Como parte de seu modus operandi, em 2021, os navios-mãe chineses fizeram transbordos não regulamentados na costa da Argentina, estendendo a permanência de sua frota, revelou a Insight Crime, uma organização dedicada ao estudo do crime organizado na América Latina e no Caribe. “Os transbordos não regulamentados são uma prática controversa na qual o peixe é transferido […], o que permite aos navios dar aparência legal ao peixe capturado, esgotando as reservas de peixes.”
“Os navios chineses estão permanentemente ativos ao largo da costa da América do Sul e se movimentam sazonalmente. De janeiro a abril, eles se concentram nas costas da Argentina e do Uruguai; de maio a setembro, principalmente nas águas do Equador, Peru e Chile”, observa Valentine. “O objetivo da frota é visar principalmente os estoques de lulas com mastros de ré e arrastões de fundo, que também visam merluzas, camarões vermelhos e peixes granadeiros”, acrescentou.
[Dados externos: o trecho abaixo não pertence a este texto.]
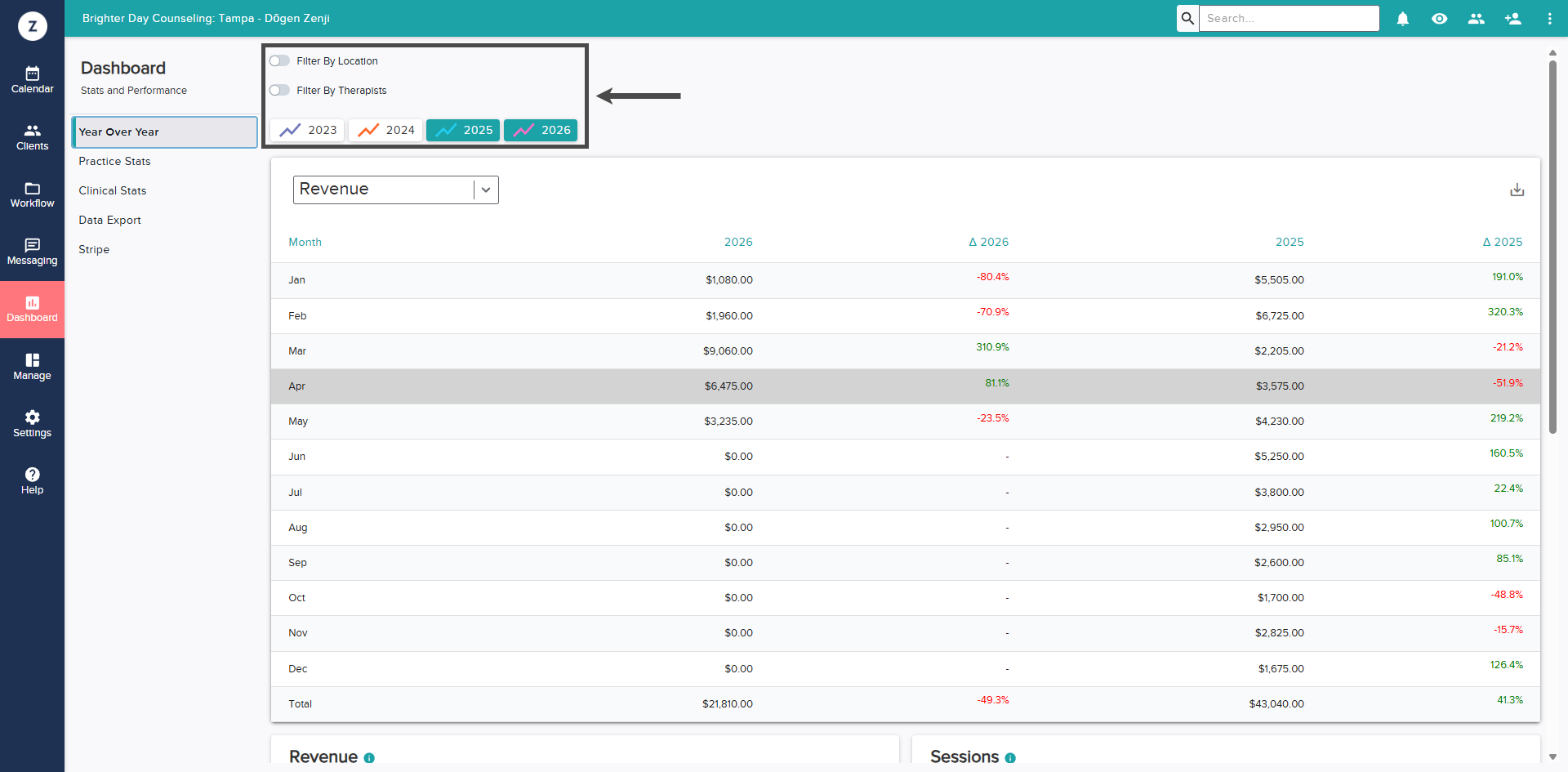Enable the Filter By Location switch

pos(279,61)
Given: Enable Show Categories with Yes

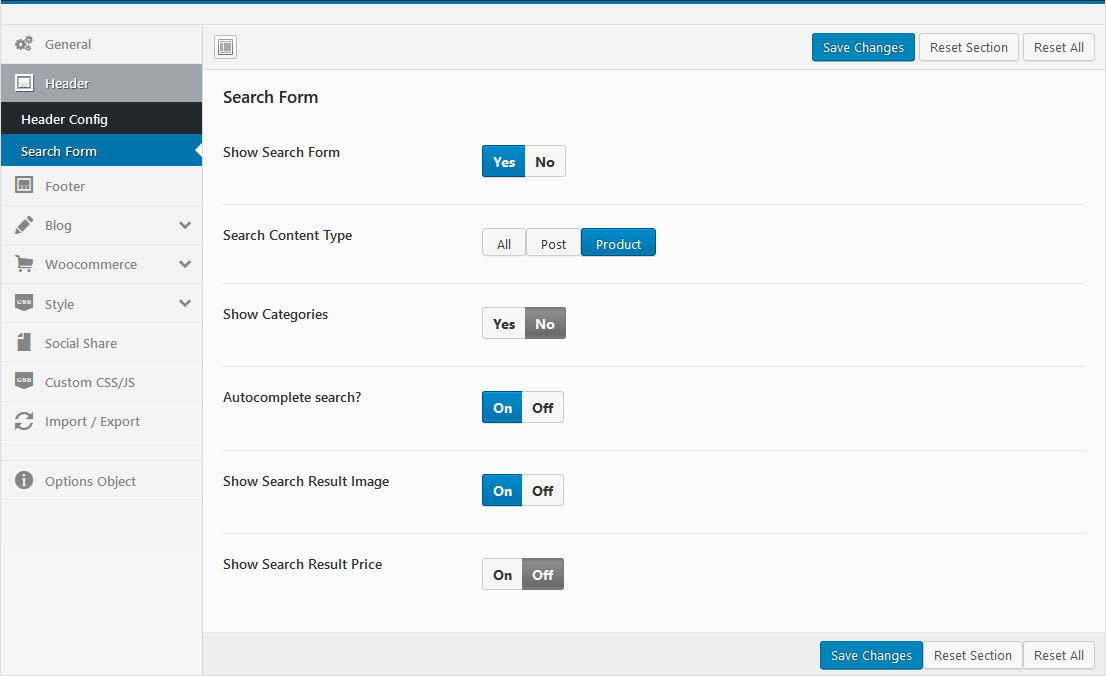Looking at the screenshot, I should [504, 324].
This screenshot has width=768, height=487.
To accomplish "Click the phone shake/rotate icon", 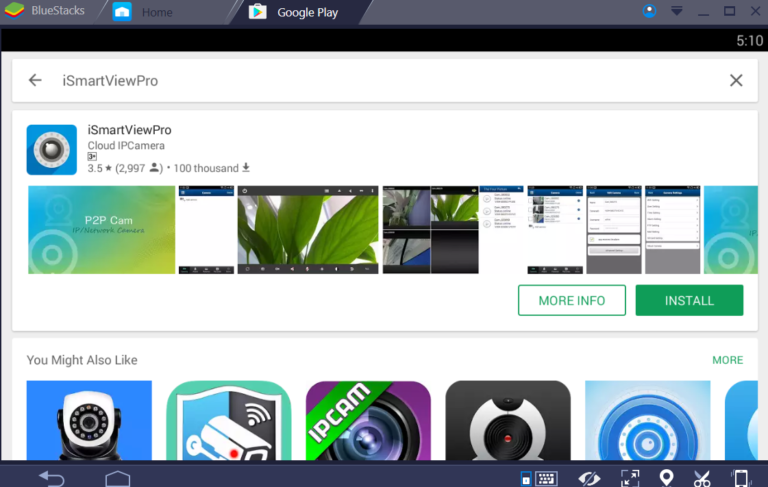I will tap(741, 478).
“A manutenção da frota chinesa só é lucrativa porque opera através de vários subsídios: o que dá o governo chinês para o combustível, a construção de embarcações e a assistência de tecnologia de satélite e de informações de inteligência, para evitar controles”, disse Milko Schvartzman, coordenador de pesca oceânica da ONG argentina Círculo de Políticas Ambientais, ao portal Infobae. “Além do trabalho semiescravo das tripulações de origem indonésia, filipina e africana, que sofrem vários tipos de abuso, também há o subsídio pelo não cumprimento das normas ambientais, trabalhistas ou de segurança da navegação”, explicou Schvartzman.
Embora a China tenha se comprometido a cortar os subsídios governamentais às empresas pesqueiras e, da mesma forma, às embarcações que se dedicam à pesca INN, alguns especialistas são céticos. “É um anúncio óbvio e bem-vindo, mas não significa nenhuma mudança na realidade”, disse Schvartzman.
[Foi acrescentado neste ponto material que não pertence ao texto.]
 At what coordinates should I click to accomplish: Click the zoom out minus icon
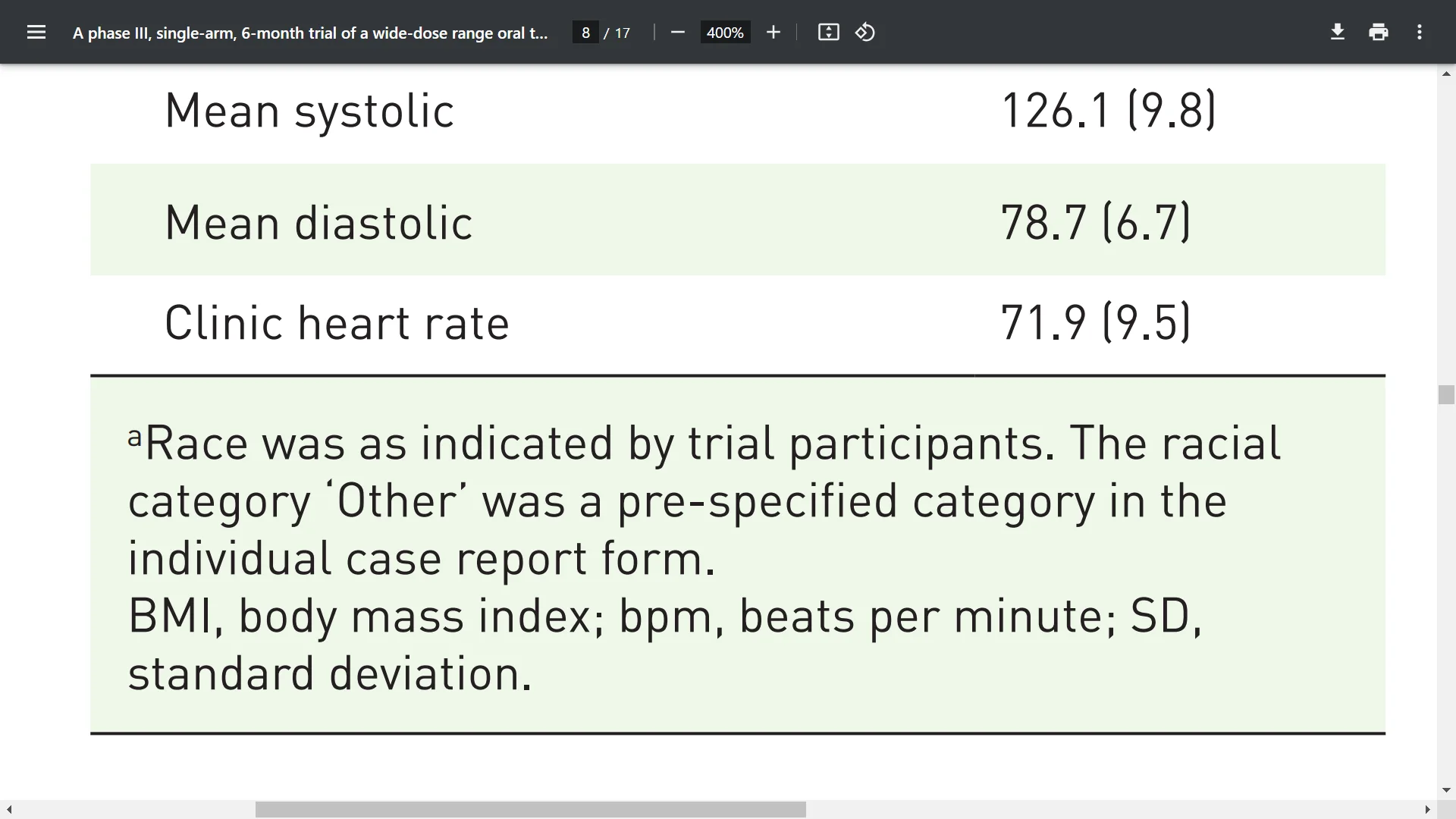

Para a Oceana, é essencial que os governos e as organizações regionais de gestão pesqueira exijam o uso contínuo de dispositivos de AIS protegidos contra manipulações em todos os navios de pesca, advertindo que tais monitoramentos são fundamentais para a transparência e a responsabilidade pública das operações pesqueiras mundiais.
“[Os AIS] melhoram a segurança marítima, ajudam a combater a pesca ilegal e aumentam o cumprimento das leis e regulamentos […]. Os governos devem promover uma cultura de transparência, compartilhando publicamente os dados de localização e divulgando autorizações de pesca ao público”, conclui Valentine.